La prima vera udienza si è tenuta oggi, 24 giugno 2025, al Tribunale di Avezzano, dopo mesi di ritardi dovuti a un errore procedurale legato all’applicazione della riforma Cartabia. Un ritardo che ha ferito ancora di più chi, in questi due anni, non ha mai smesso di chiedere giustizia per quella che non è solo la morte di un animale, ma la perdita di un simbolo di biodiversità. Amarena non era un’orsa qualsiasi. Era una femmina adulta, in età riproduttiva, pacifica, mai aggressiva verso l’uomo, conosciuta e amata da molti cittadini e dagli operatori ambientali. Un esemplare preziosissimo dell’orso bruno marsicano, una sottospecie unica al mondo che sopravvive con appena una sessantina di individui tra Abruzzo, Lazio e Molise. Leobruni ha ammesso il gesto, sostenendo di essersi sentito minacciato. Ma le indagini hanno chiarito che Amarena non costituiva alcun pericolo. Era lontana dalle persone, non mostrava atteggiamenti aggressivi, eppure è stata uccisa. A costituirsi parte civile sono stati il WWF Italia, il Parco Nazionale d’Abruzzo, Lazio e Molise, la Regione Abruzzo, il Comune di San Benedetto dei Marsi e molte associazioni ambientaliste. Tutti uniti nella richiesta di una condanna esemplare.
“Chi uccide un animale protetto non può farla franca – ha dichiarato il WWF –. Ci aspettiamo un verdetto che sia un monito per chi pensa di poter agire impunemente contro la fauna selvatica.”
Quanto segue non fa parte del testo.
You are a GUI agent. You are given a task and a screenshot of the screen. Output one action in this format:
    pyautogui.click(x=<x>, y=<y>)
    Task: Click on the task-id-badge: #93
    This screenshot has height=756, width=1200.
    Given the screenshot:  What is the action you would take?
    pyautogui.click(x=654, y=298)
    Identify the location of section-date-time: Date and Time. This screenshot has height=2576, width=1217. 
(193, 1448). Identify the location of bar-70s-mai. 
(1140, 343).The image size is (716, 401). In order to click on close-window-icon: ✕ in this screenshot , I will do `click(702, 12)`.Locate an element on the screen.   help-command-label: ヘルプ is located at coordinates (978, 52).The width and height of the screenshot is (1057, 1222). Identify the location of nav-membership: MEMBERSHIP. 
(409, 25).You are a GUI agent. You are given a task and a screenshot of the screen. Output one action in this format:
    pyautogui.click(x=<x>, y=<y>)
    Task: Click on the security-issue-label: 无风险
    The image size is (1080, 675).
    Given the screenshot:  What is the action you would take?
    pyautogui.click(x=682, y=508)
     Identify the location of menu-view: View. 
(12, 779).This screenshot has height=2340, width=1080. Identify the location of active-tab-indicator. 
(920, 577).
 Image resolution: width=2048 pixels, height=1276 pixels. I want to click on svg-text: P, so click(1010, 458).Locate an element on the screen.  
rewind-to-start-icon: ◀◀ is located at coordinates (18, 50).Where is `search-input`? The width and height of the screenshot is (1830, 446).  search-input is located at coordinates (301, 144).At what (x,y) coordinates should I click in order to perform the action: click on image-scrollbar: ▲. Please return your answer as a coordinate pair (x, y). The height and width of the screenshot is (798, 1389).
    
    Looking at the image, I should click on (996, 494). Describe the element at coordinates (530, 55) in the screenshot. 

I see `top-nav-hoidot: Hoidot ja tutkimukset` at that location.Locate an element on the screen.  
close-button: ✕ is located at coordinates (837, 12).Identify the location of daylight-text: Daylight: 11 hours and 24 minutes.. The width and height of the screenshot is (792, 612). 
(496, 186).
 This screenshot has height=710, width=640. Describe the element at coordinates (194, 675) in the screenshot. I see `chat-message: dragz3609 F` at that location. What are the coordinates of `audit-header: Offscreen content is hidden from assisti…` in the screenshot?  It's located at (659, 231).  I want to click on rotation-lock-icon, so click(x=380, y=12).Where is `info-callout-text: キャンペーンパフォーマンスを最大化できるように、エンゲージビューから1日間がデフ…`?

Secondo Filomena Ricci, delegata WWF per l’Abruzzo, “l’uccisione di Amarena ha inferto un colpo durissimo alla sopravvivenza dell’intera specie”. Il WWF lavora da anni con il progetto “Orso 2×50”, che mira a raddoppiare la popolazione entro il 2050. Ma simili gesti rischiano di vanificare ogni sforzo. Il caso Amarena ha riportato sotto i riflettori un nodo irrisolto: in Italia uccidere un orso non comporta pene davvero dissuasive. La legge è confusa e contraddittoria. A seconda dell’articolo applicato, si rischia da poche centinaia a poche migliaia di euro di multa, o una pena detentiva minima, spesso non applicata. In alcuni casi, il reato può persino essere estinto con una semplice oblazione. Per questo il WWF chiede da tempo che nei casi più gravi venga applicato l’articolo 452-bis del Codice Penale, che punisce con pene più severe – fino a sei anni di carcere – chi danneggia gravemente la biodiversità o l’ecosistema. Non si tratta solo di punire. Ma di riconoscere che uccidere Amarena significa alterare un intero equilibrio naturale, già fragile, già a rischio. La perdita di una femmina in età fertile è un danno irreparabile per una specie sull’orlo dell’estinzione. A rendere ancora più allarmante la situazione è il contesto legislativo nazionale. Negli ultimi mesi sono state avanzate proposte di legge che indebolirebbero ulteriormente la protezione della fauna, aprendo la strada a forme di caccia più invasive e riducendo le sanzioni per i reati contro gli animali. Il WWF ha lanciato una petizione contro questa “deregolamentazione selvaggia”, già firmata da oltre 60.000 persone, per chiedere una vera inversione di rotta: più tutela per gli animali, pene più dure per chi li uccide.
👉 Firma la petizione
Il processo per Amarena è più di un procedimento giudiziario. È un test per il nostro rapporto con la natura, per la capacità dello Stato di difendere ciò che è fragile, prezioso, e insostituibile. Ora la parola passa al tribunale. Ma l’opinione pubblica, gli ambientalisti, i cittadini che amavano Amarena, chiedono una risposta chiara, forte, inequivocabile. Perché la giustizia, come la natura, non può essere lasciata sola.